**Exercise aim**
Starting with the line that includes "Task: Play the John Wick movie", write out every remaining line of the records below exactly as it appears, leaving out any images.

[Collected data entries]
######

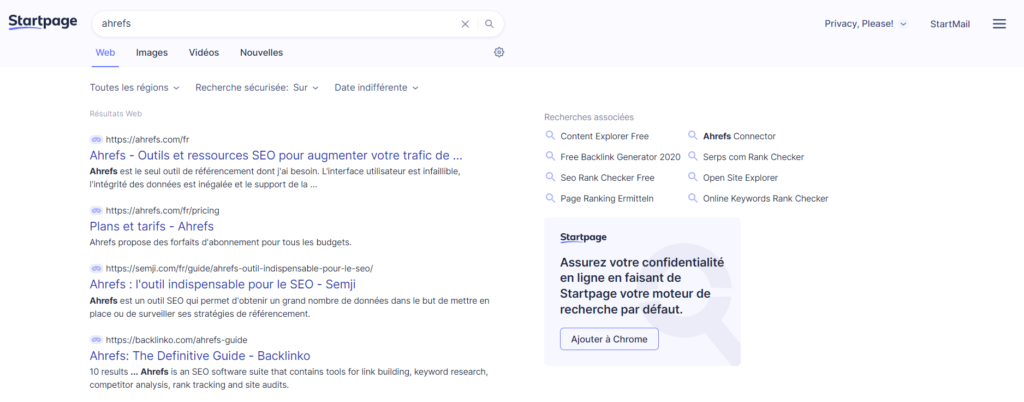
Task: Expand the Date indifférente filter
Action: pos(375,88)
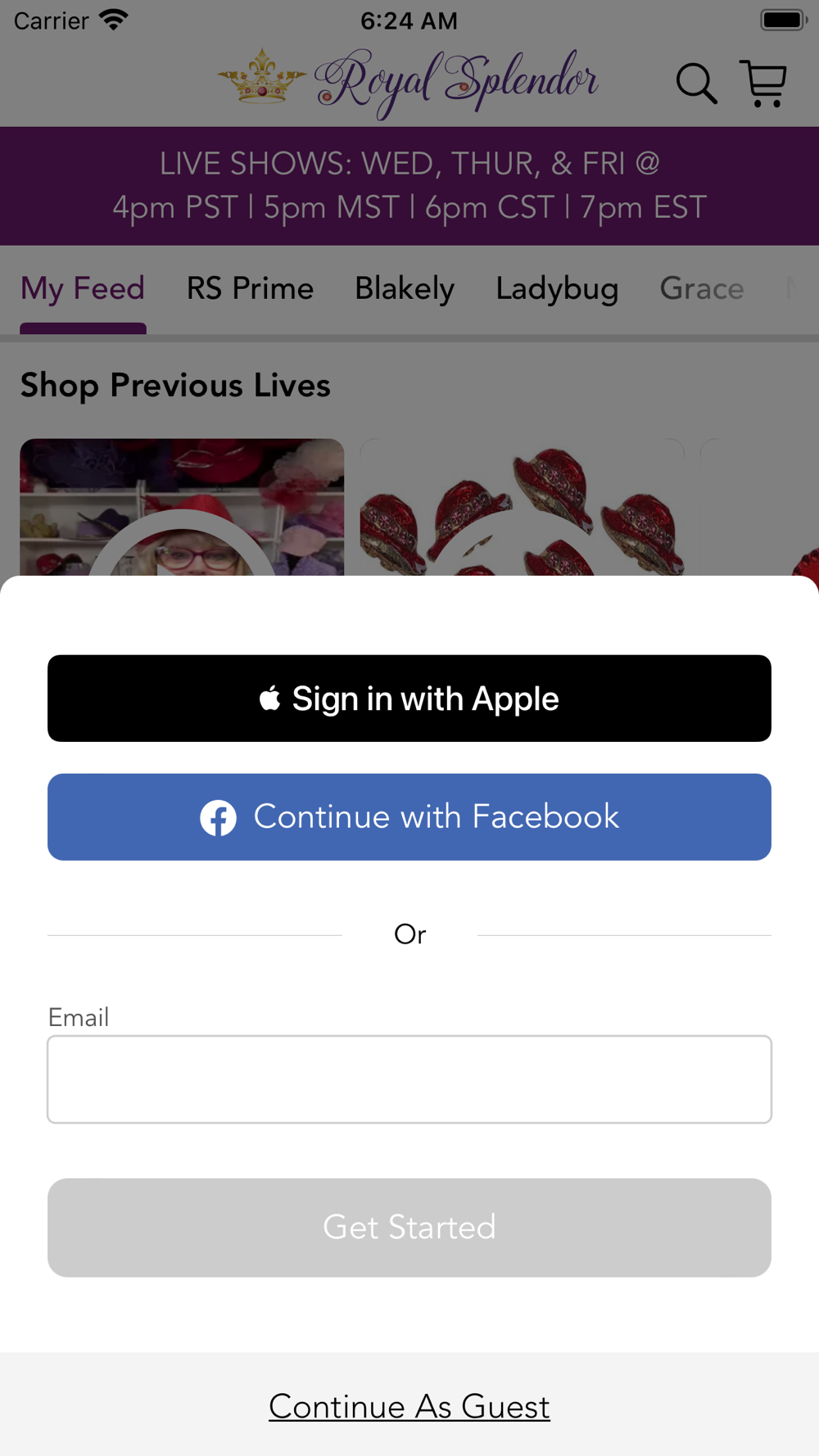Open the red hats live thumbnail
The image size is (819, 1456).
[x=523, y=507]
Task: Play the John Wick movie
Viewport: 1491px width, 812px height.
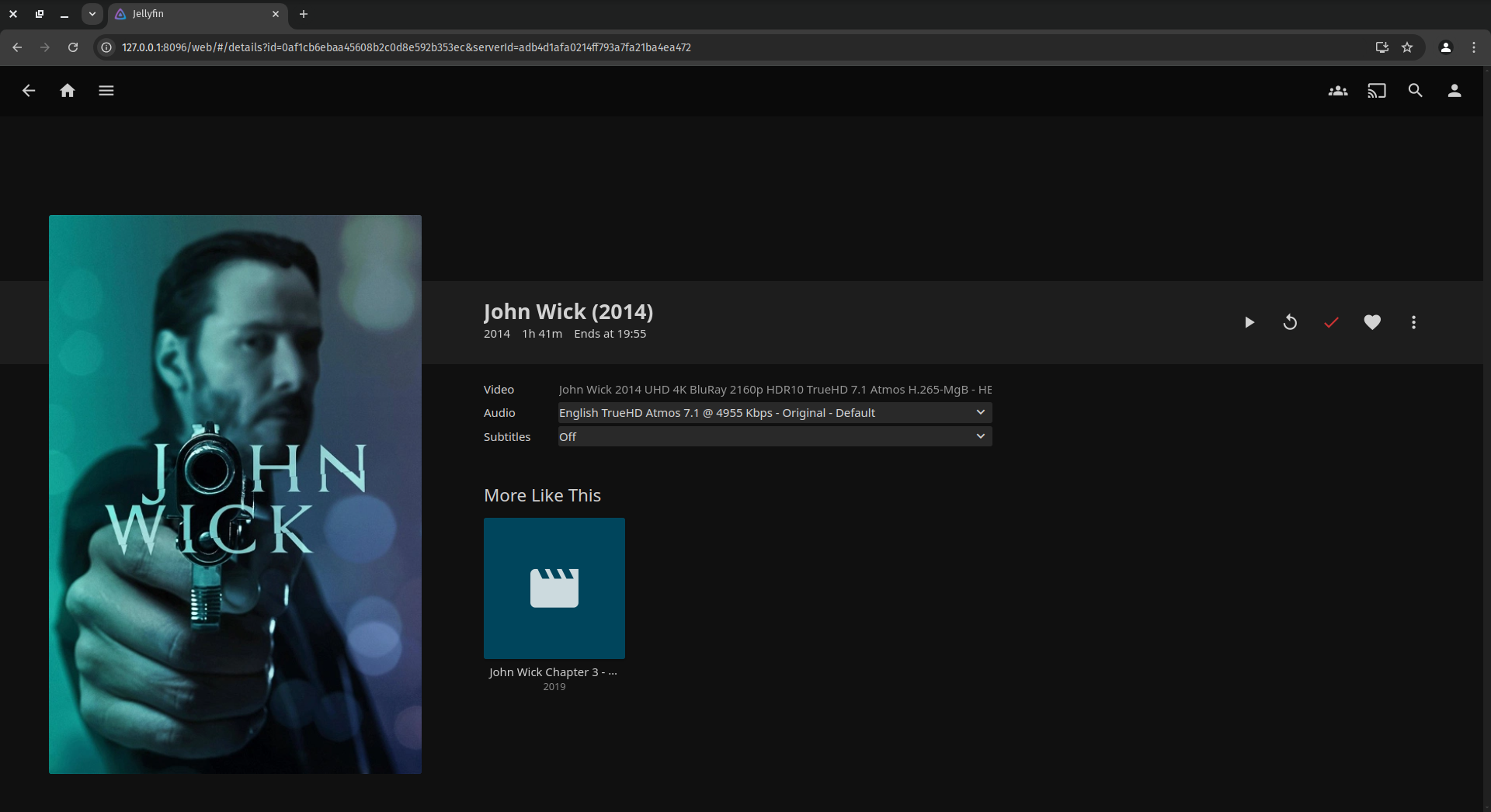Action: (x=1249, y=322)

######

**Output of the exercise**
Task: Play the John Wick movie
Viewport: 1491px width, 812px height.
Action: (x=1249, y=322)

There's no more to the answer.